#sicily#1001.Ordering Tasks

source:http://soj.sysu.edu.cn/show_problem.php?pid=1001&cid=2388 密码:gjr

闲话

本题难搞之处在于数据量太大，到了100000的级别。如果开二维数组来存会爆内存。可以用vector数组来存储。

拓扑排序算法用kahn算法。

算法原理简述

下面是来自维基的伪代码

L ← Empty list that will contain the sorted elements
S ← Set of all nodes with no incoming edges
while S is non-empty do
remove a node n from S
add n to tail of L
for each node m with an edge e from n to m do
remove edge e from the graph
if m has no other incoming edges then
insert m into S
if graph has edges then
return error (graph has at least one cycle)
else
return L (a topologically sorted order)

大概意思是，每次都从0 indegree（入度）队列中选择indegree为0的节点，放到已排好序列中。
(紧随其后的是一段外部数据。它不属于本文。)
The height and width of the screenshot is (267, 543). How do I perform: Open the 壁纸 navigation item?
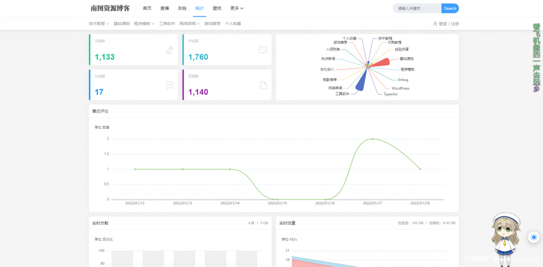point(217,8)
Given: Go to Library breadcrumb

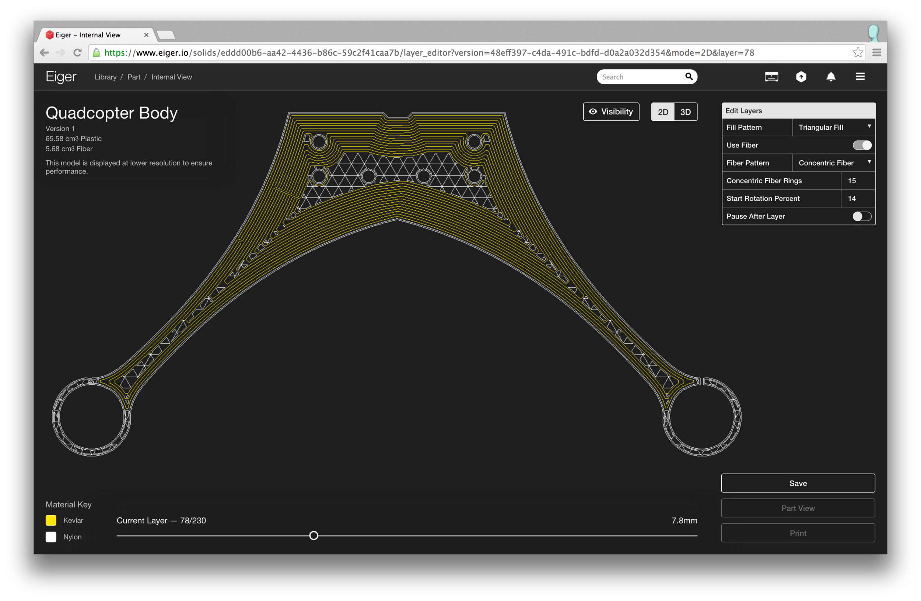Looking at the screenshot, I should [105, 77].
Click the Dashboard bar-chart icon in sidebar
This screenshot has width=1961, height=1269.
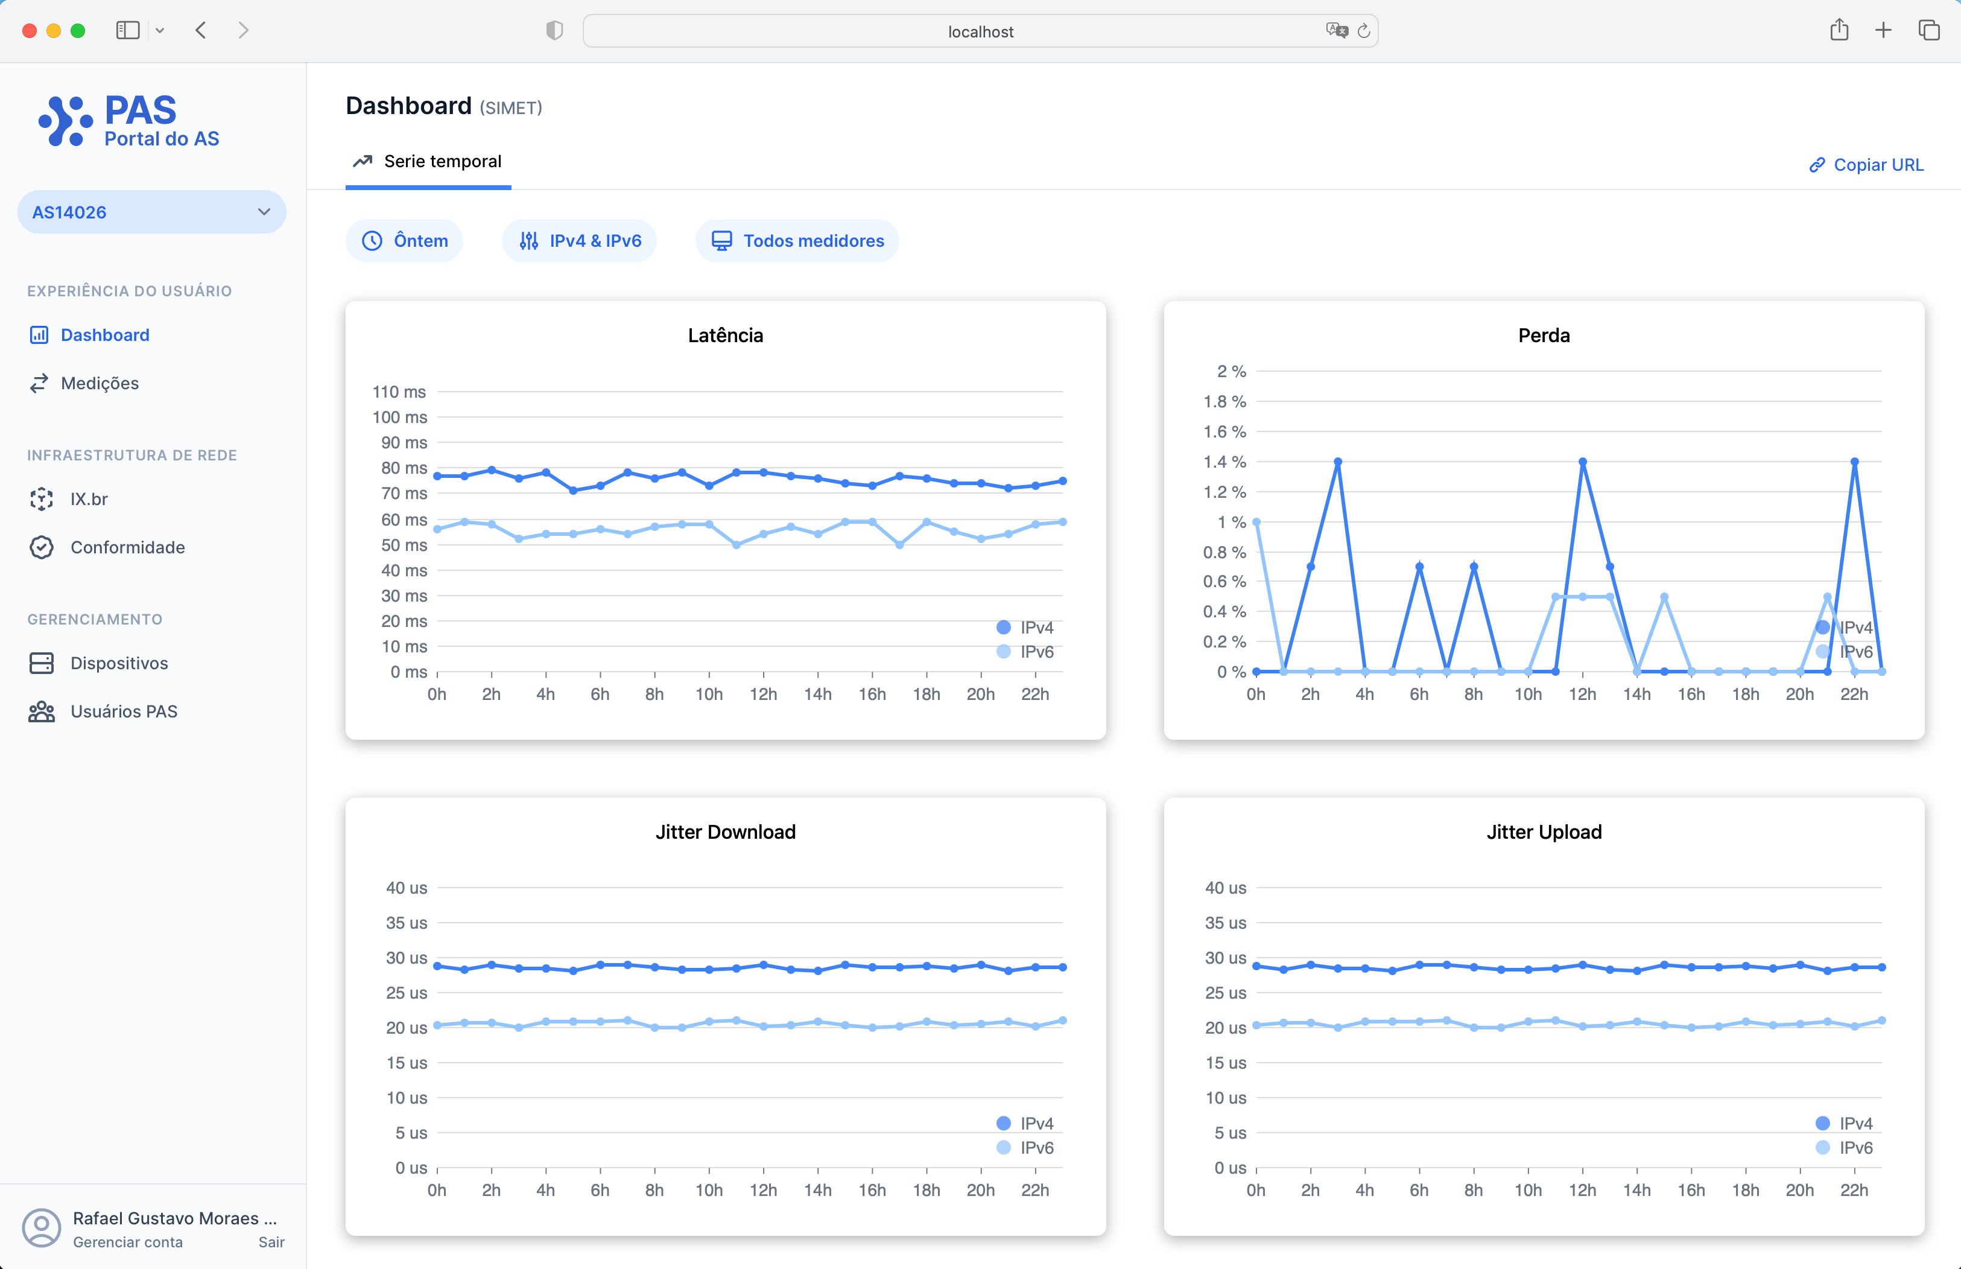[39, 335]

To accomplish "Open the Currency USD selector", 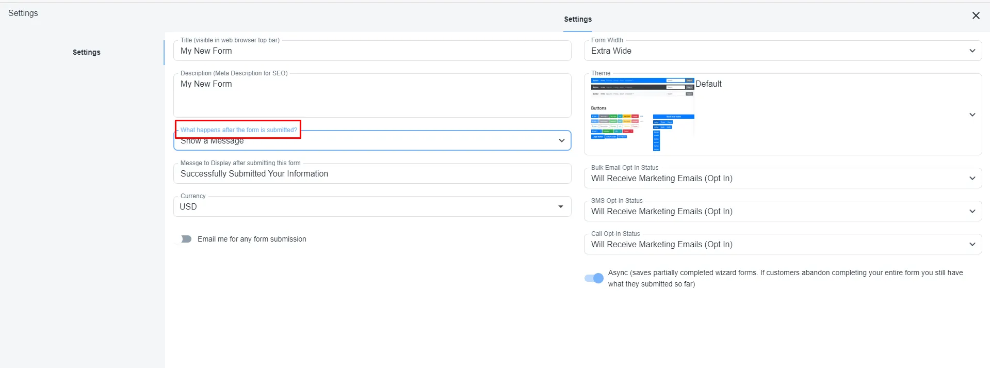I will point(372,206).
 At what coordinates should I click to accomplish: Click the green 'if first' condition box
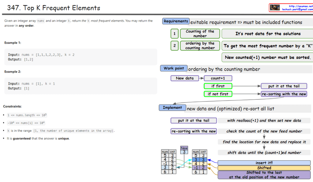[x=218, y=86]
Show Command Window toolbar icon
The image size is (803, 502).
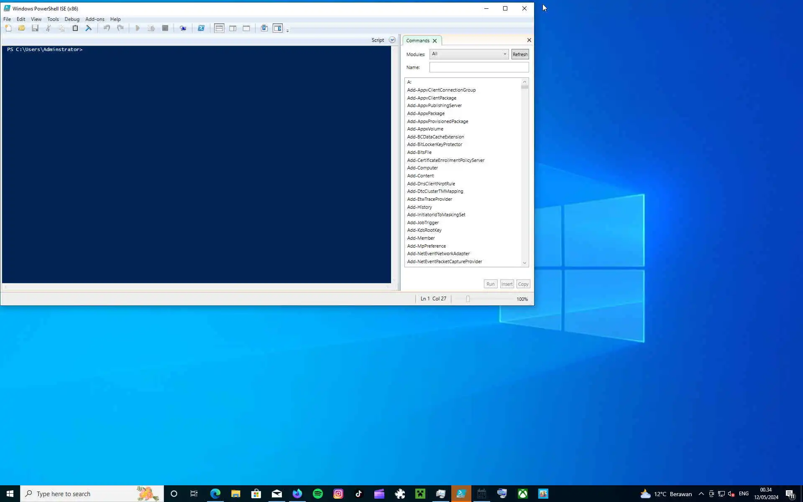click(264, 28)
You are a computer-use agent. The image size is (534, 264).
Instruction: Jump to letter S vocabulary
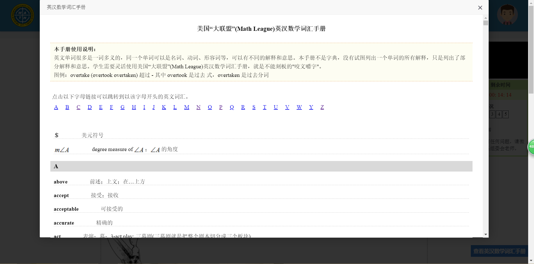pyautogui.click(x=254, y=107)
然后删除以节点为起点的边。如果有节点因此indegree为0， 放入0 indegree队列中。

源代码

对于本题，由于要求最小字典序输出，0 indegree队列采用优先队列。

#include <cstdio>
#include <queue>
#include <cstring>
#include <vector>

using namespace std;

int inDegree[100010];
struct cmp {
bool operator()(const int &i, const int &j) {
return (i > j);
}
};
vector<int> isLinked[100010];
priority_queue<int, vector<int>, cmp> queueToSort;
int n, length;
int resultList[100010];

int main() {
int t, m, a, b;
scanf("%d", &t);
while(t--) {
// initialize
scanf("%d", &n);
memset(inDegree, 0, (100010)*sizeof(int));
for(int i = 1; i < n+1; i++) {
isLinked[i].clear();
}

scanf("%d", &m);
// read in
while(m--) {
scanf("%d%d", &a, &b);
isLinked[a].push_back(b);
inDegree[b]++;
}

for (int i = 1; i <= n; i++) {
if (0 == inDegree[i]) { queueToSort.push(i); };
}
int firstNode;
length = 0;
while(!queueToSort.empty()){
firstNode = queueToSort.top();
queueToSort.pop();
// output
resultList[length] = firstNode;
length++;
// delete edges
for (int i = 0; i < isLinked[firstNode].size(); i++) {
inDegree[isLinked[firstNode][i]]--;
if (0 == inDegree[isLinked[firstNode][i]]) {
queueToSort.push(isLinked[firstNode][i]);
}
}
}
for(int i = 0; i < length; i++) {
printf("%d ", resultList[i]);
}
printf("\n");
}
return 0;
}